When I’m not making plans to offer fast food to the Harris hawk, it’s time to get ready for the next big Triffid Ranch show: FenCon this September. With that comes the advantage of doing live shows over mail order. Namely. being able to bypass the insanity of the US Post Office. Yes, Triffid Ranch Nepenthes may be a little more expensive than ones ordered from another nursery. However, they’re also going to be much larger than is practical or sane to ship, especially in the summer, and they’re going to come with pots that will damage your fragile little mind.
For instance, check out this puppy, recently snagged at an estate sale. Deliberately fake Maya and Olmec pots of this sort were standard tourist fare throughout the Sixties and Seventies, and there was a time circa 1981 where it seemed nearly impossible to find a house in North Texas that didn’t have an authentic fake figure pot from Texcoco in it. Maybe I remembered it differently, but they seemed to be as common in Texas houses as anniversary clocks further north, and in the same spot of honor atop the monster console television in the living room.
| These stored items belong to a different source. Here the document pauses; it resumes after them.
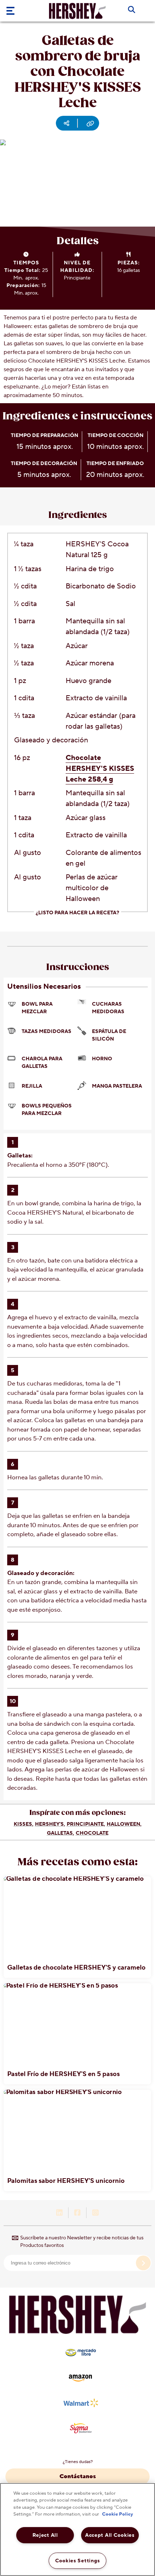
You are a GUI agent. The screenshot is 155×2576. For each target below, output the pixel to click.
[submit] (143, 2263)
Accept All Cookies (110, 2535)
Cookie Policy (117, 2514)
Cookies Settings (77, 2560)
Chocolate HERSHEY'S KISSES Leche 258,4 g (100, 768)
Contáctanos (77, 2476)
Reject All (45, 2535)
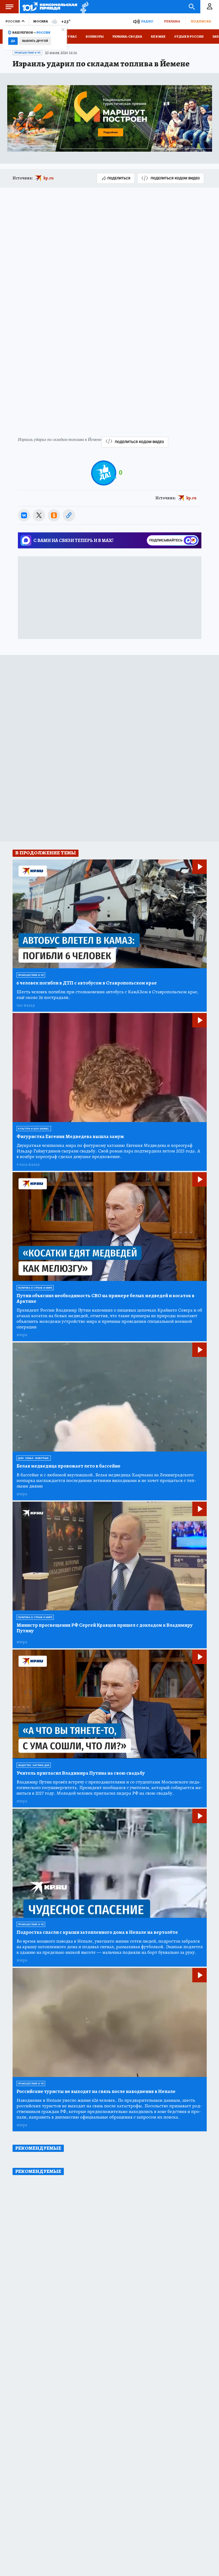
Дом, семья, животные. (33, 1458)
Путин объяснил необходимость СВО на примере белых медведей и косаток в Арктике (105, 1298)
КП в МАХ (158, 36)
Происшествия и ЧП (27, 52)
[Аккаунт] (209, 6)
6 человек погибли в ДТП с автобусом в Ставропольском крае (87, 983)
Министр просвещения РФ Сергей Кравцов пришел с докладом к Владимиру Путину (105, 1628)
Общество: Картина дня (33, 1765)
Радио (147, 21)
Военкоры (95, 36)
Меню (9, 6)
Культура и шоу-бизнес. (34, 1128)
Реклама (172, 21)
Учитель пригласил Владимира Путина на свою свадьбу (81, 1773)
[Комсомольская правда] (49, 6)
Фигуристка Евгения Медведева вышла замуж (70, 1136)
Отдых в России (189, 36)
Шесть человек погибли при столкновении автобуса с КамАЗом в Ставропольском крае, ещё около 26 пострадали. (107, 994)
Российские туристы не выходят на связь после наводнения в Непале (96, 2091)
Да (13, 41)
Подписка (201, 21)
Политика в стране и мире (35, 1288)
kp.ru (49, 178)
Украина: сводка (127, 36)
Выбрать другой (35, 41)
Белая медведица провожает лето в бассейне (68, 1466)
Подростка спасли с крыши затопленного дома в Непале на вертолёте (97, 1932)
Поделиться (118, 178)
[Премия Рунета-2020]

Then, with no warning, they all disappeared from the land, without so much as a sighting or two in garage sales to mark the passing of a long-running fad.
I’ll state from the beginning that I’m a sucker for well-done fabricated artifacts, so long as I know from the beginning that it’s a modern fabrication, and this one has its merits. As can be noticed from the photos, though, this figure was damaged a few times before it ended up in the estate sale. The front cup, which is the perfect size for a succulent such as a Stapelia, was cracked at least twice in its life. The first time, the part was glued back in. The second time, a big chip came off and was lost. In order to be usable again, it needs restoration. And herein lies the dilemma.
Over the past few years, I’ve noted a decided change in the presentation of restored archaeological and palaeontological treasures. Until the late Eighties, the idea was to make the restoration match the new material as much as possible, to the point where telling bone from plaster was nearly impossible without X-rays. Now, though, I’m seeing a trend toward making sure the general public understands how much of a piece was reconstructed after discovery, with obvious white or grey patches to fill in for missing material. Since I’m also a sucker for modern museum displays, do I patch the spot so that nobody can tell where clay ends and Milliput begins, or does this repair beg to make the final piece look as if it were “borrowed” from a friendly museum prior to its appearance in a plant show? Questions, questions.